ViewerProxy Design

Contents

Contains the description of the viewerproxy control resolver, special access via urls and observer resolver.

The viewerproxy uses the Jetty HTTP server library to handle connections. Each incoming URL is sent through a pipeline of "resolvers", each of which can either process the URL or pass it on to the next resolver. The executeCommand method should be overridden to handle requests, and should return true if the requests was handled by this resolver. The resolver is responsible for calling response.setStatus to set the appropriate HTTP result code.

Incoming URLs are handled by the below resolvers in the order shown.

Viewerproxy control resolver

The HTTPControllerServer class manages index setup and missing URL collection for the viewerproxy. It is mainly used through the QA web interface. It has the following commands:

Special Access

Via URLs

The !GetDataResolver class provides some special URLs in the viewerproxy that can be used for more direct access to the stored data. To use them, your browser must be set up to access the viewerproxy in the same way as when browsing harvested data. The general format of the commands are http://viewerproxy.invalid/<command>?arg1=value1&arg2=value2…

The commands are:

  • getFile - gets a whole file from the archive
  • arcFile=<filename> - name of the file (without pathnames)
  • getRecord - gets a single ARC record from the archive
  • arcFile=<filename> - name of the file to look up a record in (without pathnames)
  • arcOffset=<offset> - offset into the file the record starts at
  • getMetadata - gets all metadata for a job from the archive
  • jobID=<id> - ID (numeric) of the job for which to fetch metadata

Via Command Line

Futhermore it is possible to make getFile and getRecord commands from the command line the following way:

usage: java dk.netarkivet.archive.tools.GetFile <filename> [destination-file]

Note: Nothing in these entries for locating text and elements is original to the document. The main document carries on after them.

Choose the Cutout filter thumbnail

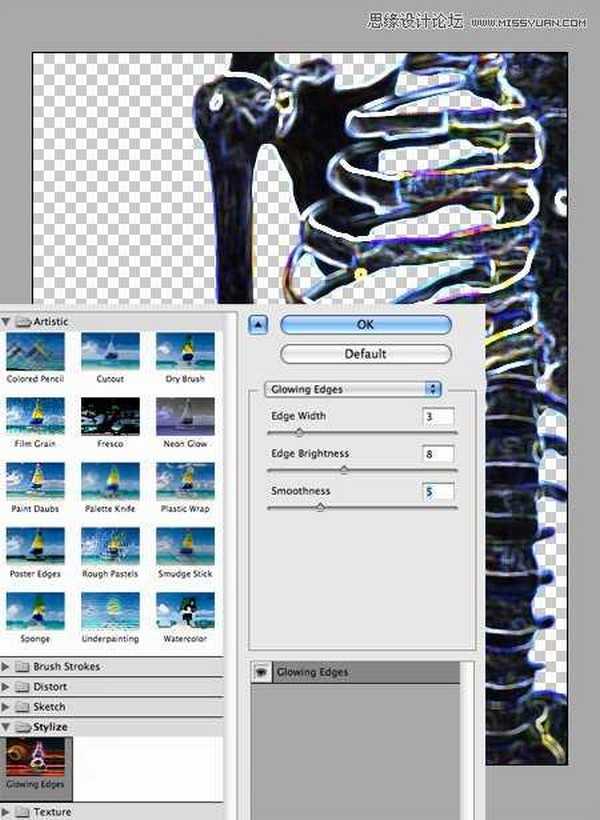(x=110, y=352)
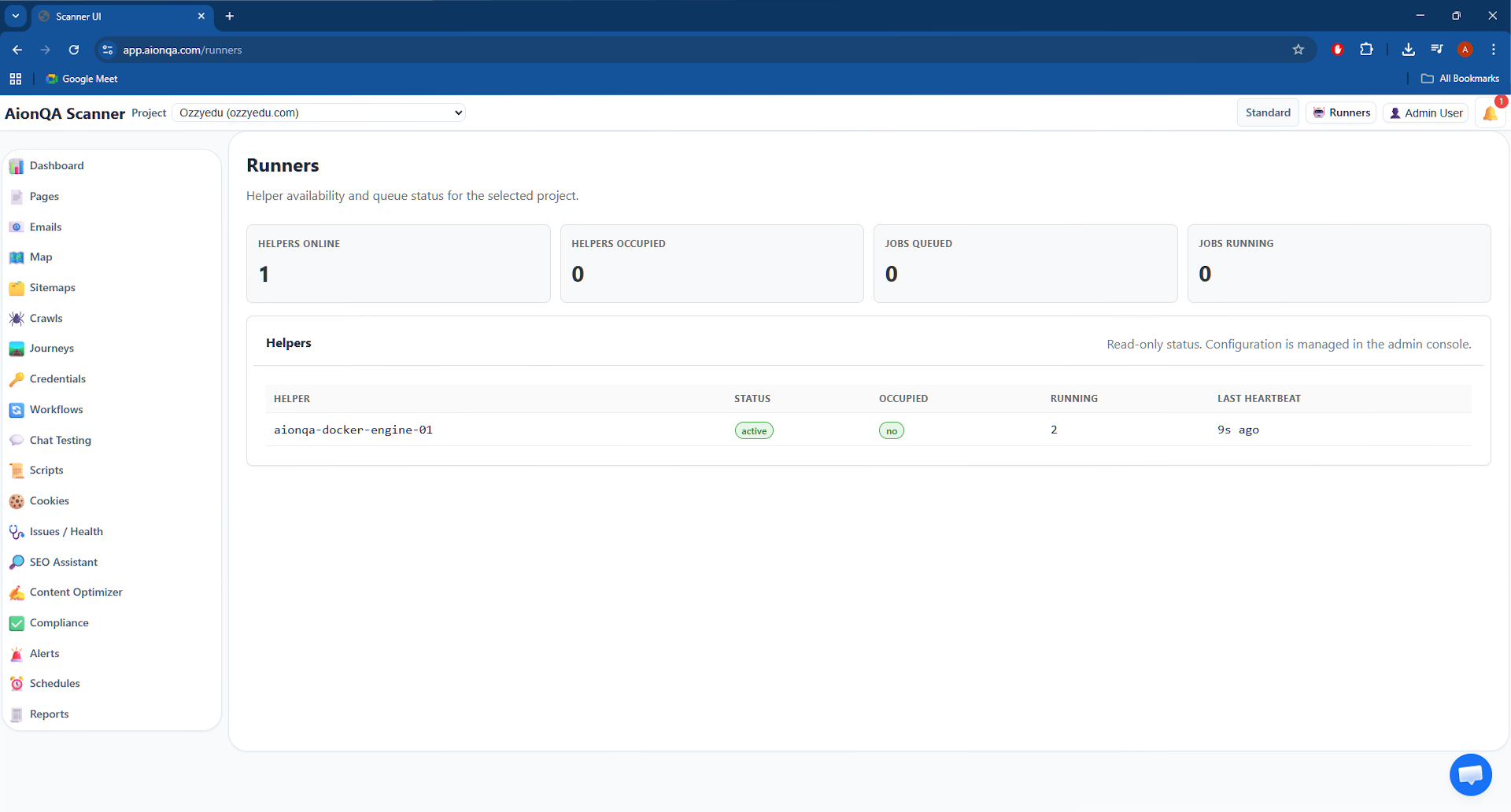
Task: Click the Standard button
Action: [x=1267, y=113]
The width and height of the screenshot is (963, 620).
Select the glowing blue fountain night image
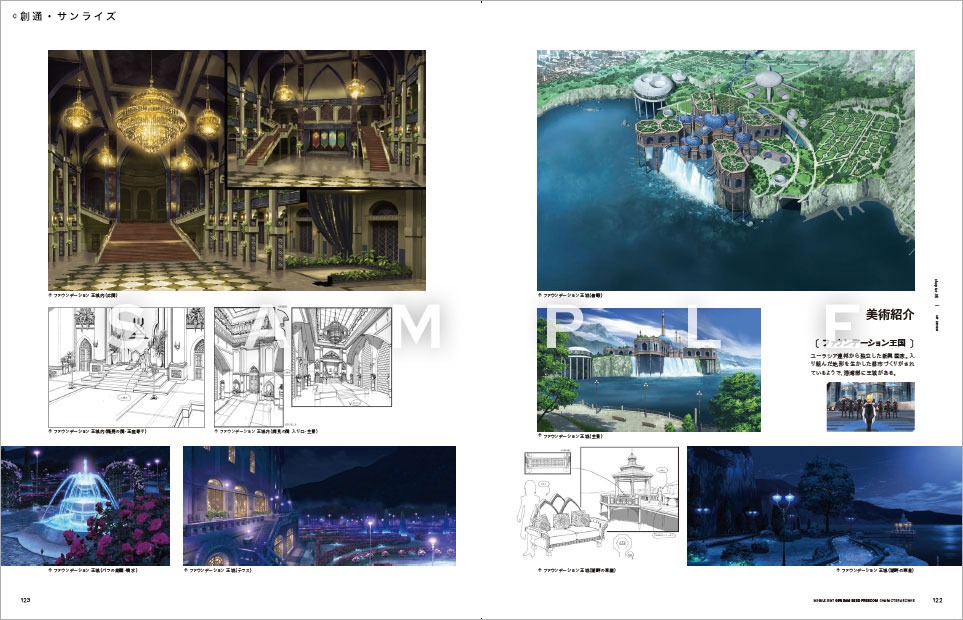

This tool retrieves a file from the archive. If destination-file is omitted, the file is stored with the same name. The bitarchive replica the file is retrieved from is chosen based on the setting settings.archive.common.useReplicaId.

usage: java dk.netarkivet.archive.tools.GetRecord <indexdir> [uri]

This tool depends on the existence of a luceneindex, as generated by the index server. It will use this index to lookup the arcfile and offset to get a particular record from. It will the retrieve that record from the archive.

The bitarchive replica the file is retrieved from is chosen based on the setting settings.archive.common.useReplicaId. The result is printed to stdout.

Observer resolver

The NotifyingURIResolver class provides means for logging what users access through the viewerproxy. It never processes any URLs itself, merely allows a URIObserver to monitor the URLs. It is currently used to record URLs that are not handled by other resolvers.